WORK REQUEST: Take from the listing each line that has the string "dropdown".

SOURCE MATERIAL:
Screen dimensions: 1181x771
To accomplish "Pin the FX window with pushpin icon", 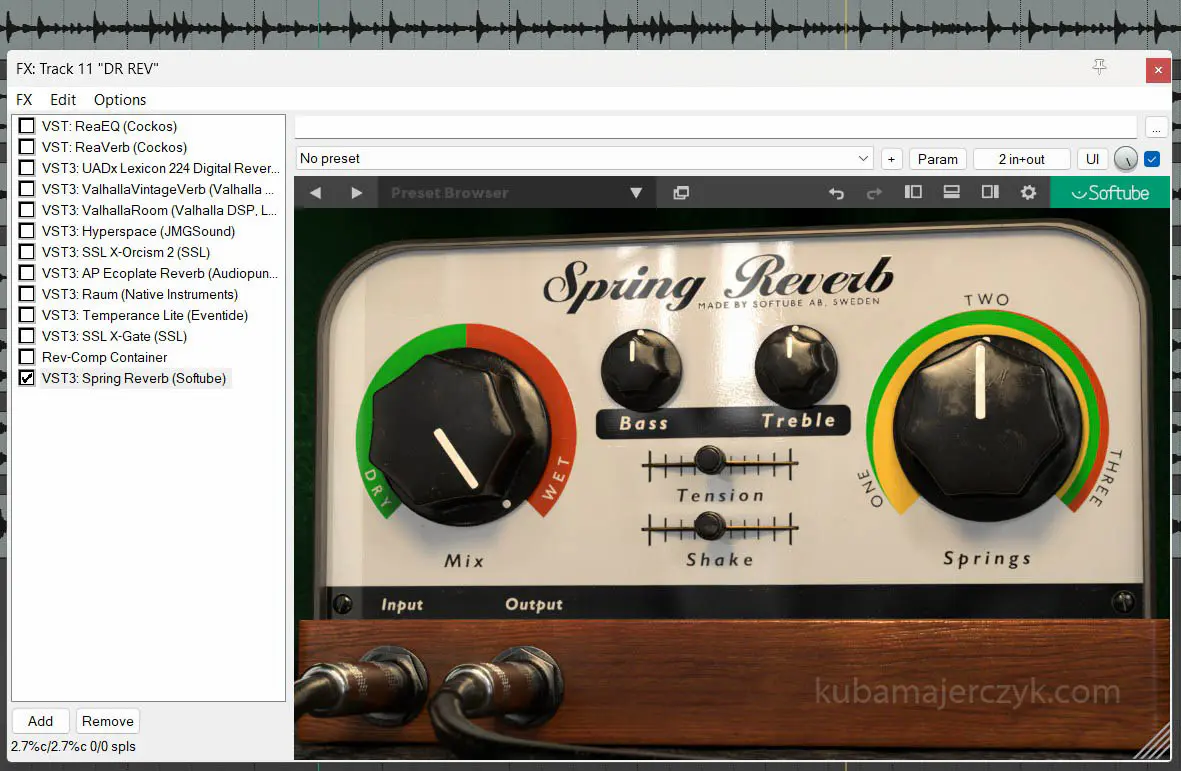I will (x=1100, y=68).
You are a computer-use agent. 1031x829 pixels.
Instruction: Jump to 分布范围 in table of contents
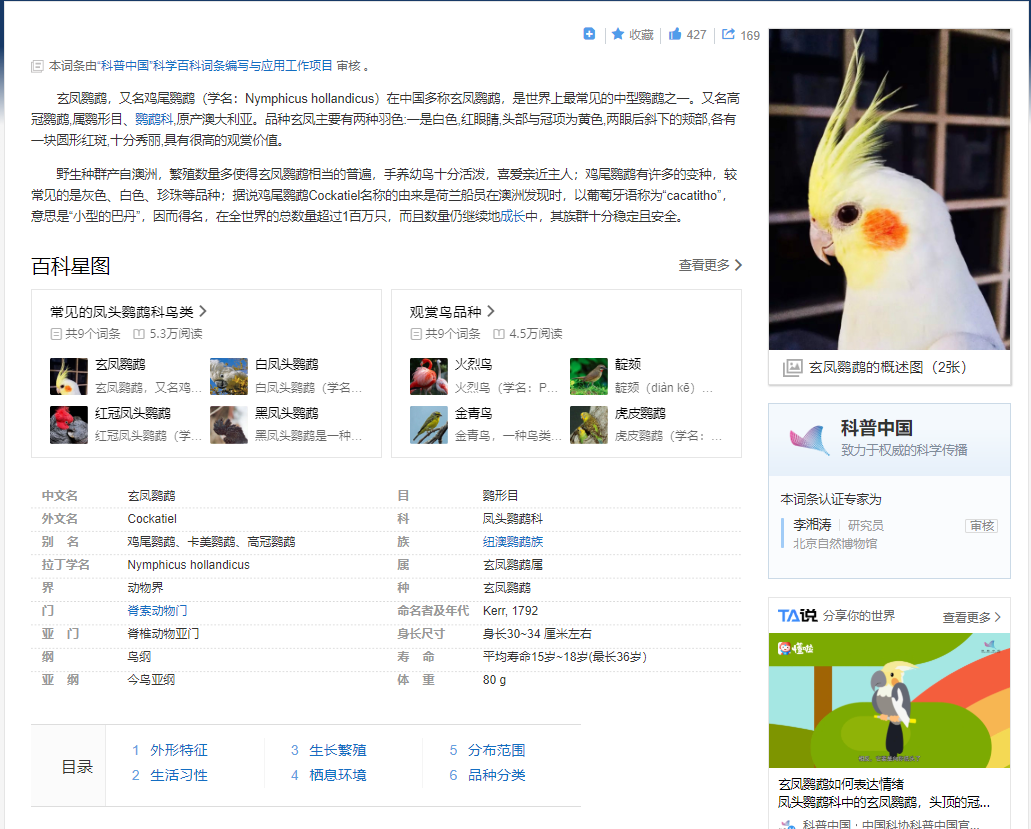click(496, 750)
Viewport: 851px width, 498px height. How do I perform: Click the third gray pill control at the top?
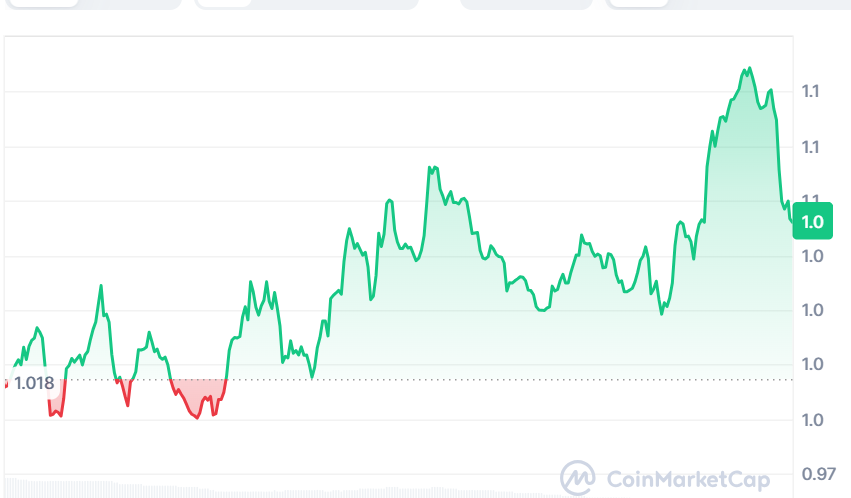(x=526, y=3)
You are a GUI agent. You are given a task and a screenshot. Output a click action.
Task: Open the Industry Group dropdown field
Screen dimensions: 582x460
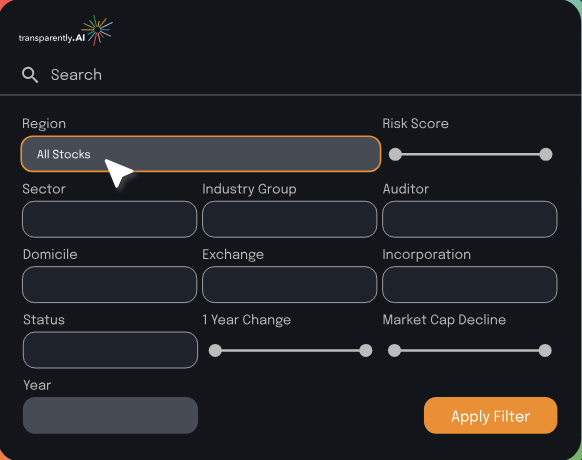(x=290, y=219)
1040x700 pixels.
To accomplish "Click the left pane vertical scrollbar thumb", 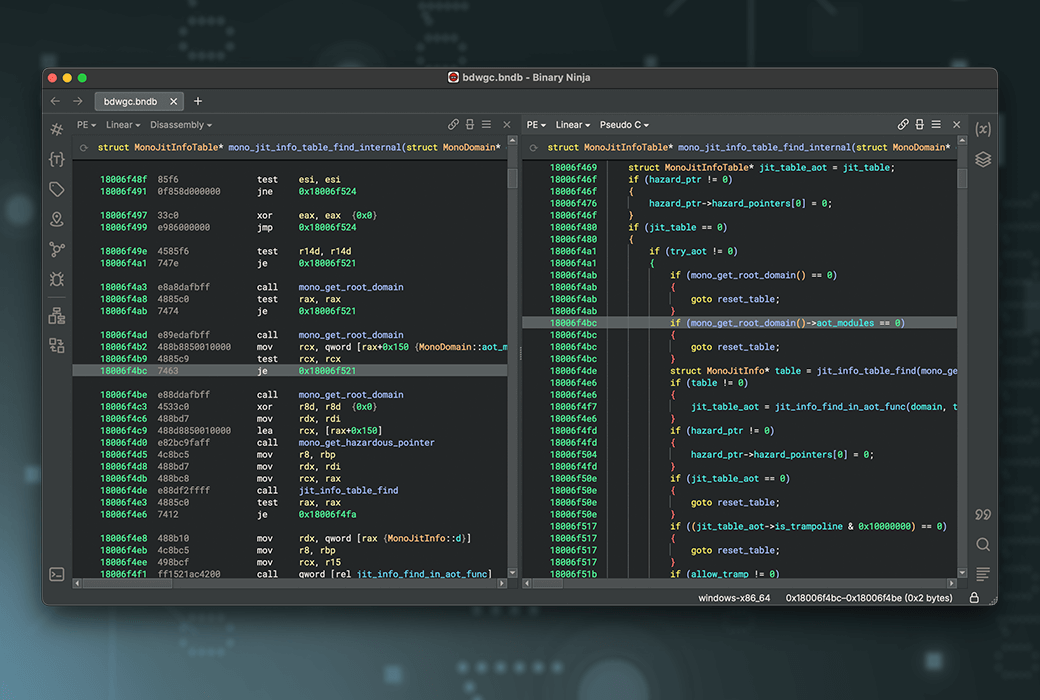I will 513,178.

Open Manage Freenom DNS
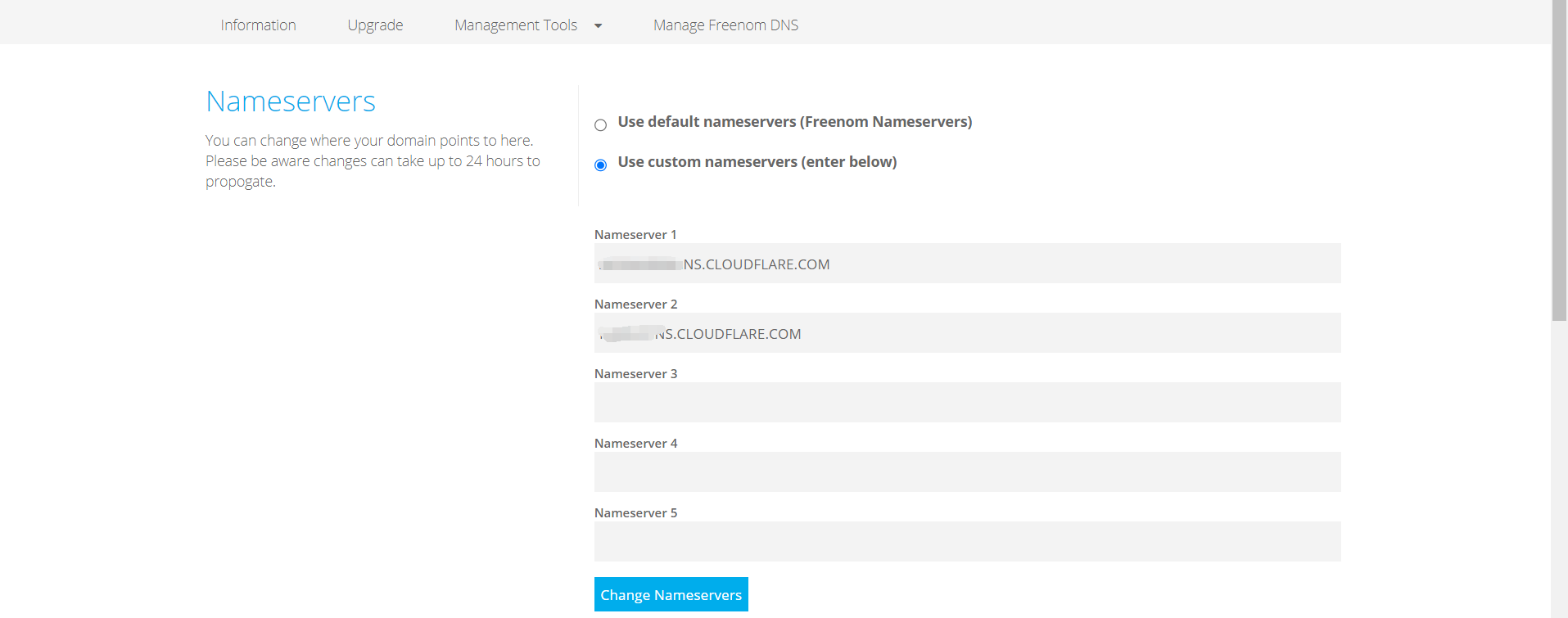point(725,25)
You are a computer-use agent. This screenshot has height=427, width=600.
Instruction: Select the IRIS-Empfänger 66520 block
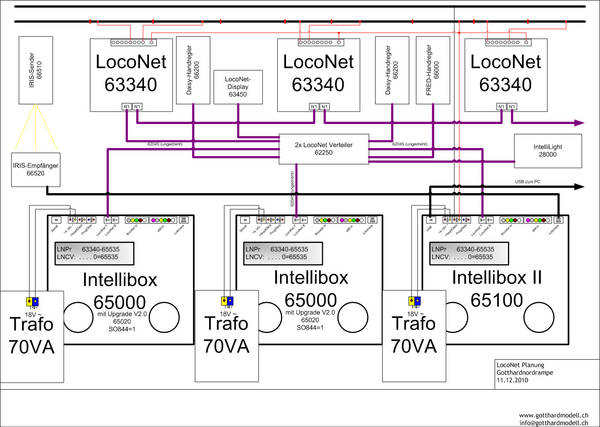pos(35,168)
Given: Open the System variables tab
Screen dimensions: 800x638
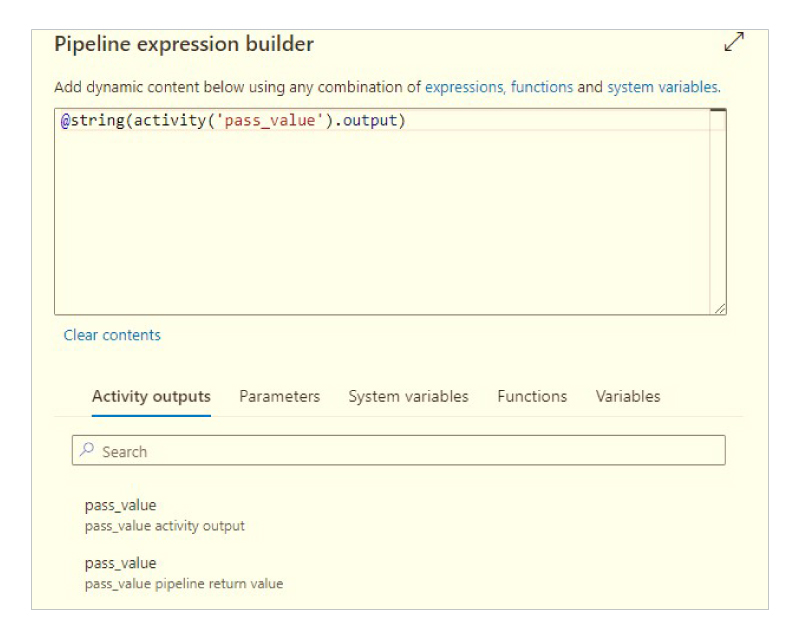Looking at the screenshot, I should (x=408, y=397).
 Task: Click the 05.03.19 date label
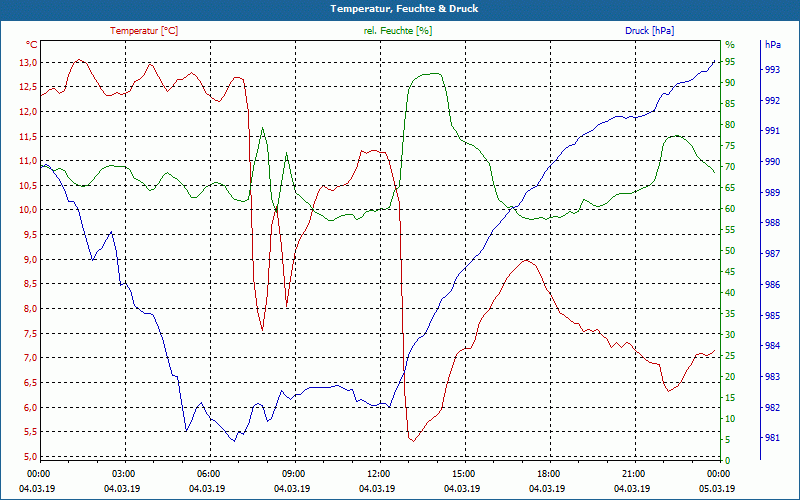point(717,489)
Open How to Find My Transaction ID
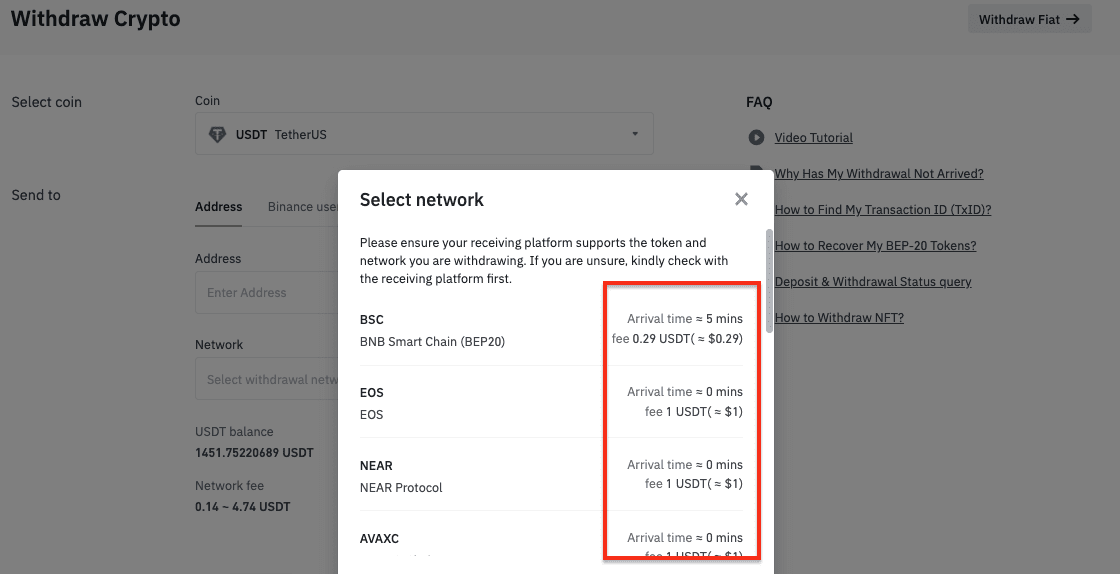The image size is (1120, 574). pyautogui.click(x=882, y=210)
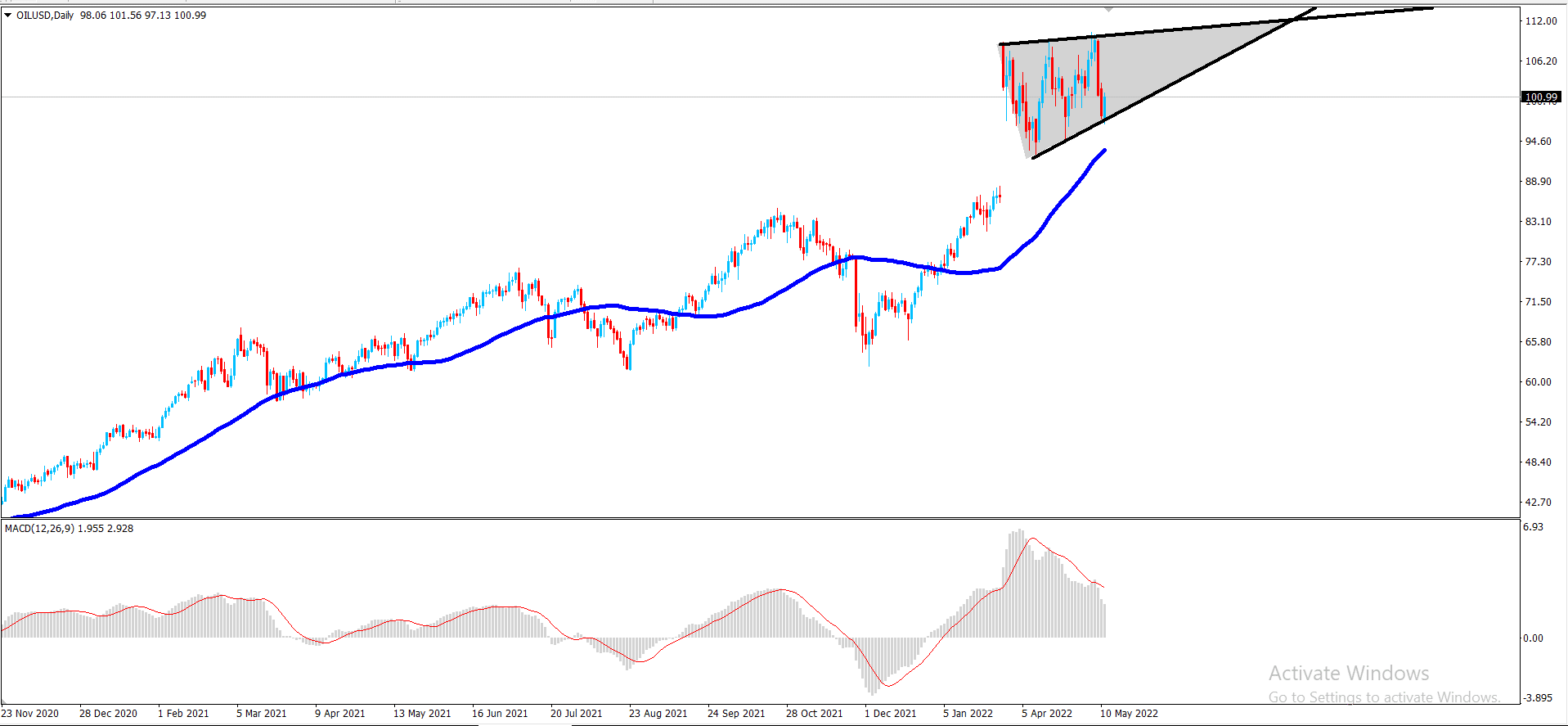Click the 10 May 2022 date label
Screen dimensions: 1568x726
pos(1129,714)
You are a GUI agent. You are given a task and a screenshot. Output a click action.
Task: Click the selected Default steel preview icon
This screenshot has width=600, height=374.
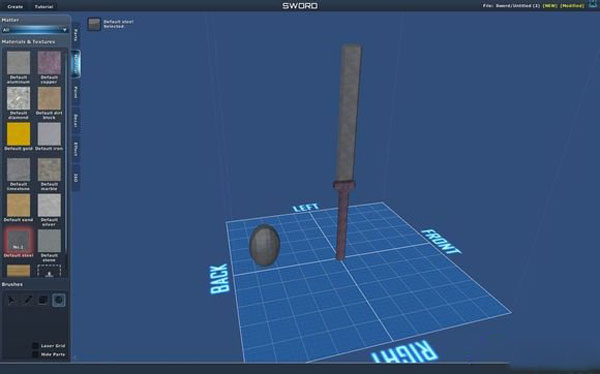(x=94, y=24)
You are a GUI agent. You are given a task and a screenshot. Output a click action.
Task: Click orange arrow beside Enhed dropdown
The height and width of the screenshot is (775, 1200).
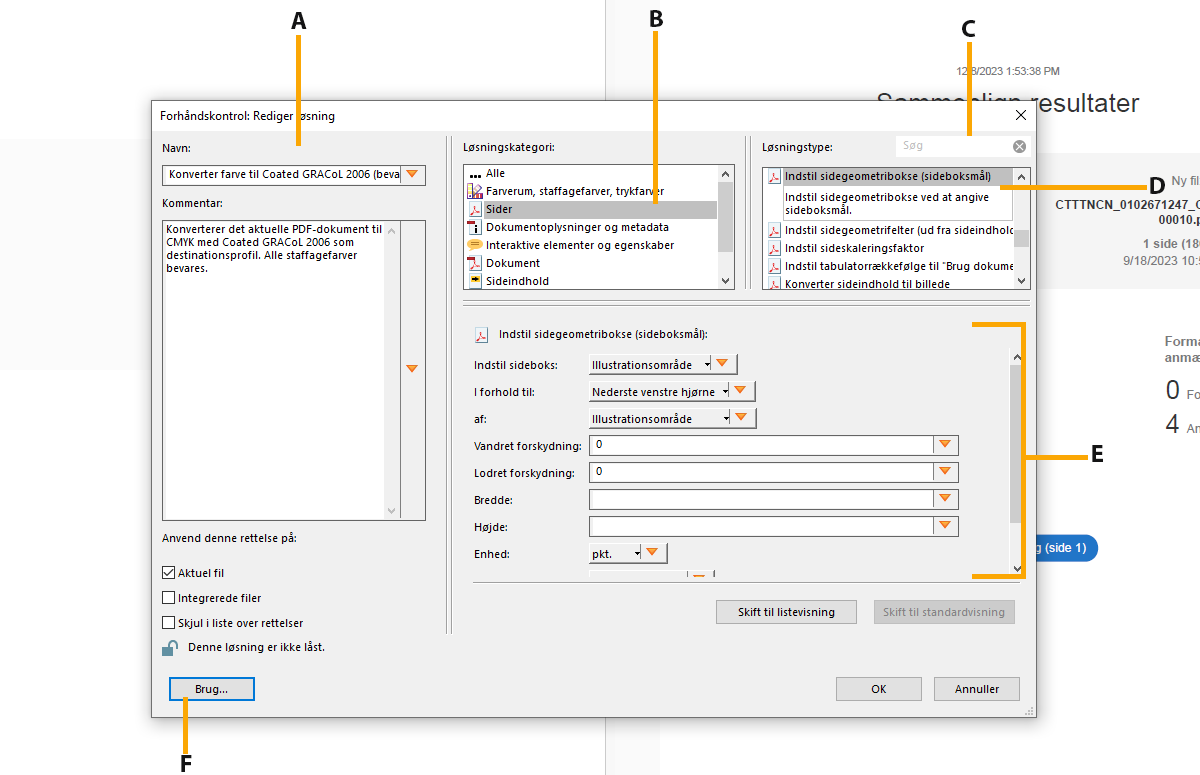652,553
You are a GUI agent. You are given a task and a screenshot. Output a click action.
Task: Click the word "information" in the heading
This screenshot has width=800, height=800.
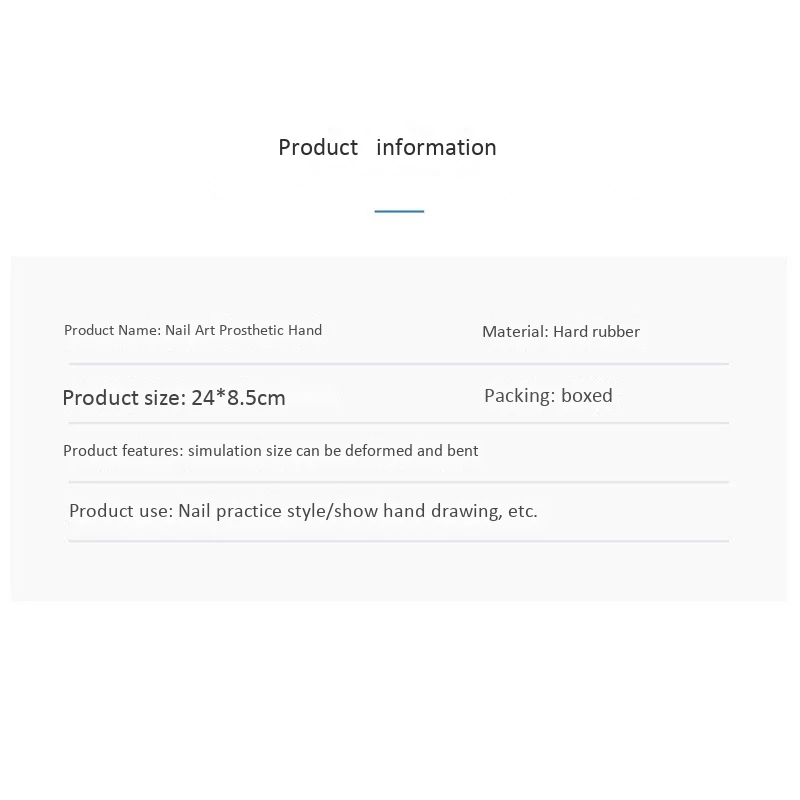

WRITTEN ANSWER:
Task: Open the Industry Group dropdown field
Task: Click orange arrow beside Enhed dropdown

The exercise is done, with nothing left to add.